Connexin (GJB2 Sequencing and GJB6-D13S1830 Deletion) Test Details
Over half of isolated childhood hearing loss has a genetic etiology, with many genes involved. The most common genetic causes of autosomal recessive, non-syndromic hearing loss are pathogenic changes in the GJB2 and GJB6 genes. Changes in these genes cause hearing at an incidence of approximately 1 in 2500 to 5000 individuals with both males and females equally affected. There are several ethnic groups with higher carrier frequencies of pathogenic variants in these genes. These include 35delG in the Caucasian population, 167delT in the Ashkenazi Jewish population, 235delC in the Asian population and the GJB6-D13S1830 deletion in individuals of Spanish, French and Ashkenazi Jewish descent.Read More...
Connexin-related hearing loss is caused by either two pathogenic variants in the GJB2 gene, homozygous deletions in both copies of the GJB6 gene, or compound heterozygous variants including one deletion of the GJB6 gene and one pathogenic variant in the GJB2 gene. The hearing loss is nonsyndromic, sensorineural, and typically congenital but can present in early childhood. The severity can range from mild to profound and over time about 50% of those with a connexin related hearing loss will progress in severity. This hearing loss is most commonly inherited in an autosomal recessive pattern meaning that each parent is unaffected but is a carrier of a single variant in the GJB2 gene. Two carriers have a 25% (or 1 in 4) risk for having an affected child.Less
|GJB2||Gap Junction protein, beta 2 (Connexin 26)||121011||13q12|
|GJB6||Gap Junction protein, beta 6 (Connexin 30)||604418||13q12|
Given the large contribution of the connexin 26 and connexin 30 genes to genetic causes of hearing loss, the testing of these two genes is often the first line strategy in a diagnostic work up. Genetic testing for these two genes would be recommended in a child born with hearing loss of any severity. This is true even if there is no family history of hearing loss, as this is the most common presentation. The Connexin Test alone gives parents the highest likelihood of obtaining a cause for their child's hearing loss. Furthermore, a positive test result can alleviate concerns that other medical problems may arise in their child due to the association of hearing loss with many other syndromes (e.g. Usher syndrome in which blindness can develop at a later age). If the results are negative then additional tests, including more comprehensive panels, such as the OtoGenome™ can be pursued.

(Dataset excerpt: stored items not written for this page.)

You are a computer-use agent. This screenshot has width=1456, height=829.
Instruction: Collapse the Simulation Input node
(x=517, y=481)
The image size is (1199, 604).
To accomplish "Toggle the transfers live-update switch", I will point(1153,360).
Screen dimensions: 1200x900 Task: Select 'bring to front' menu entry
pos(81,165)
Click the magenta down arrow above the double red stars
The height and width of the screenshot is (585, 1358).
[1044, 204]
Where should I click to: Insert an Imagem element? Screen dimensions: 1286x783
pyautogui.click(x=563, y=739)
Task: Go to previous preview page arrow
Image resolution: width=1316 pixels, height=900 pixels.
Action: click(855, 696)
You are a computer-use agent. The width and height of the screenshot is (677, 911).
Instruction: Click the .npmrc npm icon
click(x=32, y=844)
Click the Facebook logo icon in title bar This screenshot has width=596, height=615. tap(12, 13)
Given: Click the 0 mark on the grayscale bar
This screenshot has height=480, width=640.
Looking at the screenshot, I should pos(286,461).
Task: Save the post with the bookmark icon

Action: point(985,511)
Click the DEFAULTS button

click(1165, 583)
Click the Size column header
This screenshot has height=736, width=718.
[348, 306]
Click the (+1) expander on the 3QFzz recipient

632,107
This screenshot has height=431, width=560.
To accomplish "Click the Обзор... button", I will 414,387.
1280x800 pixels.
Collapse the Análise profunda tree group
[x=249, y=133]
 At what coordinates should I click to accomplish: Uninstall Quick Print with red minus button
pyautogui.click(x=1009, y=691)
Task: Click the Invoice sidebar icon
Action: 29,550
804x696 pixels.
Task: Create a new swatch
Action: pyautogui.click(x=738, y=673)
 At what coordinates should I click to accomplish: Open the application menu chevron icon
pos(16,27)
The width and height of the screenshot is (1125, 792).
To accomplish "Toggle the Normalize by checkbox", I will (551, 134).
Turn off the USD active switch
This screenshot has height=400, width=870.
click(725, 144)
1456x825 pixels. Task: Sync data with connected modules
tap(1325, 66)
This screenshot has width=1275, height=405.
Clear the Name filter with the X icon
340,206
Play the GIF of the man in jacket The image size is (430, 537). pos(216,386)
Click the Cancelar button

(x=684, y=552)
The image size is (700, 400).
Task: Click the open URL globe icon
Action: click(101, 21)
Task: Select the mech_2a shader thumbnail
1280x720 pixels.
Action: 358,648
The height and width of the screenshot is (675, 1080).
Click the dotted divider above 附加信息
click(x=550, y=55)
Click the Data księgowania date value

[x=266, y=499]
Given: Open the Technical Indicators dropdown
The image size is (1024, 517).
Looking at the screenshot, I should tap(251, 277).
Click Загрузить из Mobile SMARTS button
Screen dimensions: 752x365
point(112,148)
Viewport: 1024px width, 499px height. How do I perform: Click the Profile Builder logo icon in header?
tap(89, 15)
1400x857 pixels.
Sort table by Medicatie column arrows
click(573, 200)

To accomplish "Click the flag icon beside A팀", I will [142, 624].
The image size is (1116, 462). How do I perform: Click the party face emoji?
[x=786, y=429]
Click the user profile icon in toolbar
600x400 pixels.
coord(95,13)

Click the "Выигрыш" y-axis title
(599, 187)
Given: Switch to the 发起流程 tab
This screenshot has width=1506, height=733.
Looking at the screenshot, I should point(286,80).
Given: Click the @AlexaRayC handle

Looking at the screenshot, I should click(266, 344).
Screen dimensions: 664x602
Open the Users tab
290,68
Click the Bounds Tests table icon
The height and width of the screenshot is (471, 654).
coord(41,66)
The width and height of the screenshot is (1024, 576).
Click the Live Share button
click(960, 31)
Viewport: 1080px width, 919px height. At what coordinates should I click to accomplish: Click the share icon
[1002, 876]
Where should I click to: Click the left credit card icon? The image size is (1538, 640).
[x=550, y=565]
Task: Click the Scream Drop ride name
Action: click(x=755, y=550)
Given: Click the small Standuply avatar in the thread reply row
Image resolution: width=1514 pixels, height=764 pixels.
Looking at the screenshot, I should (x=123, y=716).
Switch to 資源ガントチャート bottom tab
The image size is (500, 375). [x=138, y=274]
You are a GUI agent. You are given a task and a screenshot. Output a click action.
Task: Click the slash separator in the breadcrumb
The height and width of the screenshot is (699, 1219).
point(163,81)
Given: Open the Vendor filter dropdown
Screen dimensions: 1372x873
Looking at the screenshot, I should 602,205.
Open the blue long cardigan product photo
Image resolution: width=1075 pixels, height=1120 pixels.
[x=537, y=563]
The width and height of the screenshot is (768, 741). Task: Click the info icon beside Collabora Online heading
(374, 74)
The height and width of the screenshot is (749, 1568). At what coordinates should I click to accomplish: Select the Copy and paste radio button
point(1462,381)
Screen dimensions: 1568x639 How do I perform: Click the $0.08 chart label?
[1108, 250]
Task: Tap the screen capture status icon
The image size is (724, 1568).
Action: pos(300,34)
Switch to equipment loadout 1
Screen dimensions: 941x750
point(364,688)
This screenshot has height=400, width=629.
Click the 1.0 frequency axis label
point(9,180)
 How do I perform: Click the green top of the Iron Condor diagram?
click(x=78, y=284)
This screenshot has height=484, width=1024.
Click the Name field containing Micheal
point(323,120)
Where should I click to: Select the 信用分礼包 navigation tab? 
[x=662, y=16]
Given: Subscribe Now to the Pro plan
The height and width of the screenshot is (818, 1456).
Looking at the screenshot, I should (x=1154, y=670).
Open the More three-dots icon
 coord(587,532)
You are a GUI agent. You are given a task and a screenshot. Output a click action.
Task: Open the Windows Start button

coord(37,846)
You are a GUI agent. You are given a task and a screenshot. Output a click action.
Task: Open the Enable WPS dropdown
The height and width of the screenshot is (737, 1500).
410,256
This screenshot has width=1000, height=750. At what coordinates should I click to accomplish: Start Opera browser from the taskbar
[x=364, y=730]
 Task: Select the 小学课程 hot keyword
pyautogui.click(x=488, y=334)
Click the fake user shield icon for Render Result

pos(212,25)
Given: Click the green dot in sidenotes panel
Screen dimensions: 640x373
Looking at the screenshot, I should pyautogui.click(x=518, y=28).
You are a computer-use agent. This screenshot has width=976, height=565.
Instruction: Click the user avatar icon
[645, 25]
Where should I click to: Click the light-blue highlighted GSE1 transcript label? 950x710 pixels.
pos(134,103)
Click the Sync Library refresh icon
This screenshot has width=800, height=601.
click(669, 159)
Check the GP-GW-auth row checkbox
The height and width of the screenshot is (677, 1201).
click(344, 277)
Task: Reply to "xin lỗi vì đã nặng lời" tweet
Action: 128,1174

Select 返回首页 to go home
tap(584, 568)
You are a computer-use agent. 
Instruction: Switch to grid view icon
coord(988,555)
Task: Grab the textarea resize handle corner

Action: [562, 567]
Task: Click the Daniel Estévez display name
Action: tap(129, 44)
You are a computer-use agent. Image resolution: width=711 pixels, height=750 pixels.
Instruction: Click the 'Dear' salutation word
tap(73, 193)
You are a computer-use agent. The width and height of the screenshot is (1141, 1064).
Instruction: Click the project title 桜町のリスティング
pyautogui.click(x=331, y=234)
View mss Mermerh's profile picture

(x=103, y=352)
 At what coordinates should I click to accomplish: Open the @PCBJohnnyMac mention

In addition, this test can be offered to someone whose partner is a known carrier of a pathogenic variant in the connexin 26 gene or the common connexin 30 deletion. In this situation, the test can identify or rule out carrier status in a hearing individual and determine the risk for connexin-related hearing loss in future children.
This test is performed by Sanger sequencing of exon 1 and exon 2 of the GJB2 gene, PCR (polymerase chain reaction) is performed to detect the presence or absence of the GJB6-D13S1830 deletion. This test does not detect large deletions or variants in non-coding regions of GJB2 that could affect gene expression. Furthermore, this test does not detect point mutations or other deletions in the GJB6 gene.
Analytical and Clinical Sensitivity
This assay is more than 99.9% accurate in detecting variants in the GJB2 sequence analyzed. Two GJB2 variants are detected in approximately 20% of individuals with nonsyndromic sensorineural hearing loss. However, a negative result does not rule out a diagnosis of GJB2-related hearing loss because there may be other variants within the GJB2 gene (for example, within the promoter or other non-coding or regulatory regions) that are not detected by this test. The GJB6-D13S1830 deletion may be present in 2-67% of persons with a single GJB2 variant, the exact percentage depending on ethnicity. The presence of two copies of the deletion is rare.